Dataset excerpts
------------------------------

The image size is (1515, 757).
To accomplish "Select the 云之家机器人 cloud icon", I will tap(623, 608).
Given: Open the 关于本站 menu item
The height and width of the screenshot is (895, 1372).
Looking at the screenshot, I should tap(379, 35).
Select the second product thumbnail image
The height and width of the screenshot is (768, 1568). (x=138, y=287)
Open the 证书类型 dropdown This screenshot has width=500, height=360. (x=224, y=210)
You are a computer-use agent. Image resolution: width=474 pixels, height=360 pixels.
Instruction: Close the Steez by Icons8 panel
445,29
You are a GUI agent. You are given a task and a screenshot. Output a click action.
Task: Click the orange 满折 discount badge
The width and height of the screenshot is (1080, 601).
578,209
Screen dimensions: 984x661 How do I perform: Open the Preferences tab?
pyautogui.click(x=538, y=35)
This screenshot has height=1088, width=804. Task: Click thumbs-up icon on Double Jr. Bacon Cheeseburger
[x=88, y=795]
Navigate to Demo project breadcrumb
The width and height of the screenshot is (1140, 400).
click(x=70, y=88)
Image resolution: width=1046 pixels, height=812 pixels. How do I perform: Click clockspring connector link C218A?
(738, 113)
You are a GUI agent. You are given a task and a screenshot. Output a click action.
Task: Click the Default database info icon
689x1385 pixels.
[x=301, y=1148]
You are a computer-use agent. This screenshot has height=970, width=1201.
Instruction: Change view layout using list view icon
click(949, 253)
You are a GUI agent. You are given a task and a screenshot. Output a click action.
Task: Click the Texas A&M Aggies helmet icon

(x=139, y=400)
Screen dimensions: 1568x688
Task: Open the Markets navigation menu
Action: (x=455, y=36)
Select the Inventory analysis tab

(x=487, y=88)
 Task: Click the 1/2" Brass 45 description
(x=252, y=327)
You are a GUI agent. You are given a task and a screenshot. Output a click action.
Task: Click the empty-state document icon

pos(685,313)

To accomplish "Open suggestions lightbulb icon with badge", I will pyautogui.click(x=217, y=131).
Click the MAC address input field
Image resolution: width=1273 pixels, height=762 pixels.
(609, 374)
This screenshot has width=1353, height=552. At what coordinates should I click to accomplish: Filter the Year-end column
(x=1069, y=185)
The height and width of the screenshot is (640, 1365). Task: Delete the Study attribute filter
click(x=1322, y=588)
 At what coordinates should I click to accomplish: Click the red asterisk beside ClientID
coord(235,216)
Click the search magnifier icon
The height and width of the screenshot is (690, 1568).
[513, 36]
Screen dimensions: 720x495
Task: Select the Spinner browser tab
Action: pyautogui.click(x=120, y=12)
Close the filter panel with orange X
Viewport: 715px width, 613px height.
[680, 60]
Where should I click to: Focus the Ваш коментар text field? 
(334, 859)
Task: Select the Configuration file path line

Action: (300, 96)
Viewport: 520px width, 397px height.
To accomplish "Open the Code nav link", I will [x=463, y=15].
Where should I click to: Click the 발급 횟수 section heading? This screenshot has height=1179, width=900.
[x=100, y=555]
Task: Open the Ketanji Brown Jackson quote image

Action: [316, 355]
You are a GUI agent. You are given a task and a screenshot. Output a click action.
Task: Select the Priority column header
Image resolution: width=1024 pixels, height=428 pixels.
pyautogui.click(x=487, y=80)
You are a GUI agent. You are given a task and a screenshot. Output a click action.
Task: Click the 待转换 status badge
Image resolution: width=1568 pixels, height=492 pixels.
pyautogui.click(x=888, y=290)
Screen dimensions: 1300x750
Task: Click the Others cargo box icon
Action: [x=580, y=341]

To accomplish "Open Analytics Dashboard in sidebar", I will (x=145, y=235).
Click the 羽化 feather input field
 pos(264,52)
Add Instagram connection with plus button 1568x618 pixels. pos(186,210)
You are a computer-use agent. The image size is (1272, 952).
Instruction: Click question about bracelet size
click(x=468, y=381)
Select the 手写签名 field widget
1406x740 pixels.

------------------------------

TASK PROMPT
Print precisely the lines from the one with "Viewport: 520px width, 397px height." through the end of the data above, adding nothing.

FINISHED EXERCISE
Viewport: 520px width, 397px height.
To accomplish "Open the Code nav link", I will [x=463, y=15].
Where should I click to: Click the 발급 횟수 section heading? This screenshot has height=1179, width=900.
[x=100, y=555]
Task: Open the Ketanji Brown Jackson quote image

Action: [316, 355]
You are a GUI agent. You are given a task and a screenshot. Output a click action.
Task: Select the Priority column header
Image resolution: width=1024 pixels, height=428 pixels.
pyautogui.click(x=487, y=80)
You are a GUI agent. You are given a task and a screenshot. Output a click action.
Task: Click the 待转换 status badge
Image resolution: width=1568 pixels, height=492 pixels.
pyautogui.click(x=888, y=290)
Screen dimensions: 1300x750
Task: Click the Others cargo box icon
Action: [x=580, y=341]

To accomplish "Open Analytics Dashboard in sidebar", I will (x=145, y=235).
Click the 羽化 feather input field
 pos(264,52)
Add Instagram connection with plus button 1568x618 pixels. pos(186,210)
You are a computer-use agent. The image size is (1272, 952).
Instruction: Click question about bracelet size
click(x=468, y=381)
Select the 手写签名 field widget
1406x740 pixels.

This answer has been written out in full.